[Entries of text and item locations]
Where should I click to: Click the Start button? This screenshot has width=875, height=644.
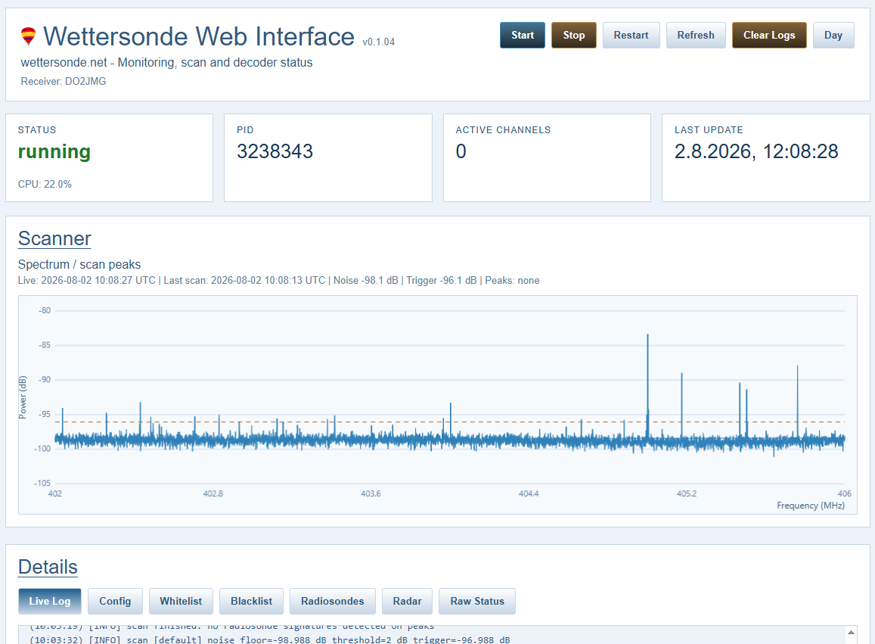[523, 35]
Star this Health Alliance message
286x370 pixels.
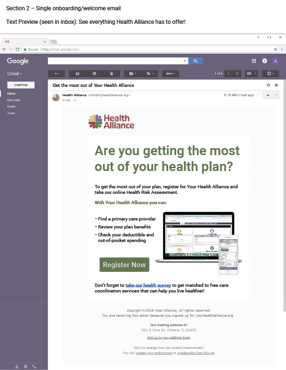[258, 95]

### TASK REQUIREMENTS
Pull out every line of text from the items above and repeat each one word for word, leaving the pictures out of your answer.

### TASK SOLUTION
Where should I click to: Click the Start button? This screenshot has width=875, height=644.
[523, 35]
Star this Health Alliance message
286x370 pixels.
[258, 95]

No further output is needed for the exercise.